Would a champion or contender in boxing risk their record and reputation by fighting an elite opponent on a compromised camp? There is little evidence for it, monetarily there is no need for it, but there also shouldn’t be an expectation of it; just as there should be no expectation for a UFC fighter to accept a short-notice fight, even when the alternative is fans disputing their bravery. Make no mistake: Although Volkanovski is one of the most-respected fighters in the UFC and is being heralded as a hero right now, he would have had his detractors if he had turned down this fight – even on 11 days’ notice. It is as true as it is hard to believe.
Makhachev and Volkanovski facing off ahead of their first fight
When fan favourite Stephen “Wonderboy” Thompson refused to fight Michel Pereira in July, after the Brazilian missed weight, Thompson was criticised for not going ahead with the bout and accepting a slight bump to his purse. Never mind the danger to Thompson’s health and prospects of ever challenging for a UFC title again, many fans were quick to turn on the veteran. On that occasion, it was too late for a replacement to be found, and the bout collapsed. Even Oliveira and Costa have had their fair share of criticism for withdrawing from UFC 294, despite their injuries and the calibre of their opponents.

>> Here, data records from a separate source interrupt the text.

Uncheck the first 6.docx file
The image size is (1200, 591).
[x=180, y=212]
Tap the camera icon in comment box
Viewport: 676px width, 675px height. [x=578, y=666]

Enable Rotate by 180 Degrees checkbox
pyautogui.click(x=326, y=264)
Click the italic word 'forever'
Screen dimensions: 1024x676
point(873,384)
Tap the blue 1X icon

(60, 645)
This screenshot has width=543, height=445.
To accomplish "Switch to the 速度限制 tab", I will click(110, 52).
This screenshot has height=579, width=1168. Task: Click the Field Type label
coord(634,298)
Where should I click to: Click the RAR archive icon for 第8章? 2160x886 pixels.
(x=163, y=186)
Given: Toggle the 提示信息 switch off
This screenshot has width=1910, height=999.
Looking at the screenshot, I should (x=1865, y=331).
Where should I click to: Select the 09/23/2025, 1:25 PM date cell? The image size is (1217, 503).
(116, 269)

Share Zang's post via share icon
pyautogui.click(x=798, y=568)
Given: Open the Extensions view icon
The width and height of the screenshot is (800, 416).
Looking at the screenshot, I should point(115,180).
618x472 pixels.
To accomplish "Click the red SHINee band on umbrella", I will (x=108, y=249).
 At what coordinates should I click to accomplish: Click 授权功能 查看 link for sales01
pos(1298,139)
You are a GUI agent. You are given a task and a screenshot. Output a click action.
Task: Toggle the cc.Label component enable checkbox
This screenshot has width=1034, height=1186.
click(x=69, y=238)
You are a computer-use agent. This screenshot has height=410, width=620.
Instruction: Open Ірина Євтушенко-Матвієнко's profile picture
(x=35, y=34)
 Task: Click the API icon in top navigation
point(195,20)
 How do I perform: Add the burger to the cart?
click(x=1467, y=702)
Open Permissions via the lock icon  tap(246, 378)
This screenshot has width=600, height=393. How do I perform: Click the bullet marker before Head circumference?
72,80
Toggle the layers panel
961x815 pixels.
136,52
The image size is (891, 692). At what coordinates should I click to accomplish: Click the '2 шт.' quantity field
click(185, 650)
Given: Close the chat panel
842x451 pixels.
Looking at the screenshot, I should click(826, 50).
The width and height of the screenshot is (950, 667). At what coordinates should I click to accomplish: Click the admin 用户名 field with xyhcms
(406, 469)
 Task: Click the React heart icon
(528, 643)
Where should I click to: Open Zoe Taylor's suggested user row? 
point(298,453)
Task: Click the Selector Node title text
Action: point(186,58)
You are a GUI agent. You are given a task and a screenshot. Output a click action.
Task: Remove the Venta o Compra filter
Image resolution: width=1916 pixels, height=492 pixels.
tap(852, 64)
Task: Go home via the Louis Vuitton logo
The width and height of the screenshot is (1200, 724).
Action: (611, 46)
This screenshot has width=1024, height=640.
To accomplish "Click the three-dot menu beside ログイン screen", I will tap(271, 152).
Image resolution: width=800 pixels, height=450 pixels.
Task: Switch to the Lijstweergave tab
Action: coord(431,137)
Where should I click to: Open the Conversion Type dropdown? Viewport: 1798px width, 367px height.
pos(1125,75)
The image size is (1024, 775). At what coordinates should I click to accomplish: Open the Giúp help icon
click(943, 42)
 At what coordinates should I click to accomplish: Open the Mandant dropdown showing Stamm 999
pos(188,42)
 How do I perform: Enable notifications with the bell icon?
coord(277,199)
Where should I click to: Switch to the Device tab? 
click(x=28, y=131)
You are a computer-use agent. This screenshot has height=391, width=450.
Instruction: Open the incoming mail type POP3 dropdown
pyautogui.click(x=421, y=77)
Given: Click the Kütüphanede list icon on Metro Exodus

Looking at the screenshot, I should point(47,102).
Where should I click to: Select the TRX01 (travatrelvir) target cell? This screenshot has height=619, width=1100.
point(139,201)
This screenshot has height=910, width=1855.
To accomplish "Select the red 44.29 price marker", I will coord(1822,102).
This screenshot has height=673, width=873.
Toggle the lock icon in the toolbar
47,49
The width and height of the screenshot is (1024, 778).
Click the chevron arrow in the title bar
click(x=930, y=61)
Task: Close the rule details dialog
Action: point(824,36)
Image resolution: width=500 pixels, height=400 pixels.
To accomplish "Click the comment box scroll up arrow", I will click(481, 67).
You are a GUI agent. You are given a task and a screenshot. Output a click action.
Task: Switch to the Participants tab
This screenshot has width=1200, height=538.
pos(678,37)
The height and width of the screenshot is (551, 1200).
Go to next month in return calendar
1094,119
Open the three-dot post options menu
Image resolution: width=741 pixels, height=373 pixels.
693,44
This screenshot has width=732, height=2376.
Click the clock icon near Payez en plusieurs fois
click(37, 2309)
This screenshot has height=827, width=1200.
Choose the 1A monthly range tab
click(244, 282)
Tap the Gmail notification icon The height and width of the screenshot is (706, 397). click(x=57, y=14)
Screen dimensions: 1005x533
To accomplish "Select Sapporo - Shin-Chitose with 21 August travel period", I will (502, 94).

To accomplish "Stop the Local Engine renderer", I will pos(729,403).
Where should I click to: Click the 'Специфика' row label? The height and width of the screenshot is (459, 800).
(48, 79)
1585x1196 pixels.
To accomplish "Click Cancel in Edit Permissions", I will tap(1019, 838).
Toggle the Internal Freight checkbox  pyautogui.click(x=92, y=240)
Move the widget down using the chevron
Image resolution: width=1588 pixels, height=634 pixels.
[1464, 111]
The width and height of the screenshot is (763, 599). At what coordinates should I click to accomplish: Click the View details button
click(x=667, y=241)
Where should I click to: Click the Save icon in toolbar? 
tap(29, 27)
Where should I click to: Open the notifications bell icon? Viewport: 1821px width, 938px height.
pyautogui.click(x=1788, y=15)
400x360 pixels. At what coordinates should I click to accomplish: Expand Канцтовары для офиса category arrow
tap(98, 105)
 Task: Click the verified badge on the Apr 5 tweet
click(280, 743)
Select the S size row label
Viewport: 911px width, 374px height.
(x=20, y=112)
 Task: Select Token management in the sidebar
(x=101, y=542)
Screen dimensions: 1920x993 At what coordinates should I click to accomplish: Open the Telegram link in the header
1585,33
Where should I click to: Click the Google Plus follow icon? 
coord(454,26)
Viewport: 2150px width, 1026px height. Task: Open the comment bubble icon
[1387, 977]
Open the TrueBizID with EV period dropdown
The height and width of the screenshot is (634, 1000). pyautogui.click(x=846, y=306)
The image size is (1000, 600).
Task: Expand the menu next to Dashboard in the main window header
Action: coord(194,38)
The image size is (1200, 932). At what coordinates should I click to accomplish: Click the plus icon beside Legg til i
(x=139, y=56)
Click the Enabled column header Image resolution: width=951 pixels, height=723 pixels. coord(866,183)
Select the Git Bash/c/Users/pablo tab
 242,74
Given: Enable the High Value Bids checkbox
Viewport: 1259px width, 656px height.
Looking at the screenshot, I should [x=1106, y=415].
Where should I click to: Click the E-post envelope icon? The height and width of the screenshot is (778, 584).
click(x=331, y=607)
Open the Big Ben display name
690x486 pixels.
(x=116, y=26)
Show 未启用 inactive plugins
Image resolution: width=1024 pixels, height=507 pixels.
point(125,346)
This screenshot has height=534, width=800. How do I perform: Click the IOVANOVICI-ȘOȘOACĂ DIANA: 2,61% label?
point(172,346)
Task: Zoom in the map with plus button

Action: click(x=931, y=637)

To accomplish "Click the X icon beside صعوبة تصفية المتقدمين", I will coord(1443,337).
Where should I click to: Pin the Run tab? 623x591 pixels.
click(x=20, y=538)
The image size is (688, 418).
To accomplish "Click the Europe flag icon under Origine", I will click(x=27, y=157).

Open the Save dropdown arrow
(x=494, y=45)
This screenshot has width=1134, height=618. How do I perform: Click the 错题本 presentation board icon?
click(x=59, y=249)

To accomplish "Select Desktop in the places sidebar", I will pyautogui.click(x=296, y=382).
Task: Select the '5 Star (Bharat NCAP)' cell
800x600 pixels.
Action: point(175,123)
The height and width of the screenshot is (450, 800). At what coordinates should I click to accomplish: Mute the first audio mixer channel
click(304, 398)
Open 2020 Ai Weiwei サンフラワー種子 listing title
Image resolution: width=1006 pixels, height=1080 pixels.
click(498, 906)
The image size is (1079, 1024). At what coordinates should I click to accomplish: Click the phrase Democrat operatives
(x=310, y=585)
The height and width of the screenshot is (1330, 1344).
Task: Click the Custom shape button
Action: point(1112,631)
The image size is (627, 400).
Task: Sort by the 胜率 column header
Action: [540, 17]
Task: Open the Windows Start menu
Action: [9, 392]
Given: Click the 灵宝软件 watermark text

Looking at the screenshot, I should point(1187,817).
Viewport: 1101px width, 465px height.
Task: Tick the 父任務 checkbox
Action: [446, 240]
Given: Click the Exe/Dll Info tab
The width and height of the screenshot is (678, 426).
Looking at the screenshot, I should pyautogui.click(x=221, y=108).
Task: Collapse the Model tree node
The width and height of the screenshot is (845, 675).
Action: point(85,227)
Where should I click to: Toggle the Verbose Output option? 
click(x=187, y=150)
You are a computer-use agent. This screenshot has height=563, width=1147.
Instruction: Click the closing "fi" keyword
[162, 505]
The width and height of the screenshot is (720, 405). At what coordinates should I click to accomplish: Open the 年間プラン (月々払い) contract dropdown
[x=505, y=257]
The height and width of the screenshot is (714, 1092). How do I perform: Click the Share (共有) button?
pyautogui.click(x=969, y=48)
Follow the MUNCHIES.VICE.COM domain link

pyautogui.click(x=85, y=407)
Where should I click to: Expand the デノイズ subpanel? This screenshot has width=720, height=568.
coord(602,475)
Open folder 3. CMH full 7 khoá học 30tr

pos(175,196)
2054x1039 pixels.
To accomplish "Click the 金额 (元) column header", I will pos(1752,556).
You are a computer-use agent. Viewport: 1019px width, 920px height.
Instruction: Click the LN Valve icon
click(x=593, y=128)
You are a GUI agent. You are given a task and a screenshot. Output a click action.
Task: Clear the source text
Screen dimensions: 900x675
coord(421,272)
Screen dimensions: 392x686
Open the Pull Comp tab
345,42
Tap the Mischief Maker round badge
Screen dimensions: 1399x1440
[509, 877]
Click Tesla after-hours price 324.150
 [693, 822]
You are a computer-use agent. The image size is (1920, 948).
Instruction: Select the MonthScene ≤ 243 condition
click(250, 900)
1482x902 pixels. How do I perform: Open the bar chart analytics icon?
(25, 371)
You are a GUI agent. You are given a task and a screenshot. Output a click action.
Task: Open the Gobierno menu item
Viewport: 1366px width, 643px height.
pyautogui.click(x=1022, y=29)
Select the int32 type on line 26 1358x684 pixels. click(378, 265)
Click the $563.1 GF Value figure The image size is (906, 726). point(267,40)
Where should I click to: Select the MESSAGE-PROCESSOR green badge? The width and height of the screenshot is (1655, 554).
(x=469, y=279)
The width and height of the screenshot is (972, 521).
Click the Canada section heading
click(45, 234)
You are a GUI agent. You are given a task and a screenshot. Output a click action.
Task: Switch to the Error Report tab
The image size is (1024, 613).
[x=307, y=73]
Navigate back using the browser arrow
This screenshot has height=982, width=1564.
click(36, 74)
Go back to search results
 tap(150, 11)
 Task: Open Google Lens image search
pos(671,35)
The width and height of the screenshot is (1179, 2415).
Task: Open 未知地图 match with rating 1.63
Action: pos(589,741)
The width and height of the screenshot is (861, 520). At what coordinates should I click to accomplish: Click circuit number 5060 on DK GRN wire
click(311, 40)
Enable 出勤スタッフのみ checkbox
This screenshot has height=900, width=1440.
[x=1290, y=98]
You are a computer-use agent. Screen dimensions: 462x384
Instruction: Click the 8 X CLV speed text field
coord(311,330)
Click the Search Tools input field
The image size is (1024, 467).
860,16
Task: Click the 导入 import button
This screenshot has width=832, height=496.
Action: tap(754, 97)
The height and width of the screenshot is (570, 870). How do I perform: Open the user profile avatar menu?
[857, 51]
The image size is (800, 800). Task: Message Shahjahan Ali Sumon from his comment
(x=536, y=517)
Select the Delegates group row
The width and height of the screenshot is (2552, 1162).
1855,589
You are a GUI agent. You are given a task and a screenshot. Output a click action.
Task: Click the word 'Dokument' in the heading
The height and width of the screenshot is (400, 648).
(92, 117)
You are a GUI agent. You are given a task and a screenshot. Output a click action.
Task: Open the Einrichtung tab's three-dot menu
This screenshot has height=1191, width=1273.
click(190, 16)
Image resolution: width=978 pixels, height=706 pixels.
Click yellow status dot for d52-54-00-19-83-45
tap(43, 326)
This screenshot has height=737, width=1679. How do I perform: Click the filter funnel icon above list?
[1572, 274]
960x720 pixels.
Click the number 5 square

Volkanovski has gotten credit in the build to UFC 294, but the last week has highlighted how fans tend to praise the UFC’s recovery in situations like this, rather than focusing on the unideal factors that allow the company to adapt in this manner.
And so, a cut above Charles Oliveira’s eye became a tear in the fabric of UFC 294, only for the promotion to stitch the card back together as only they can.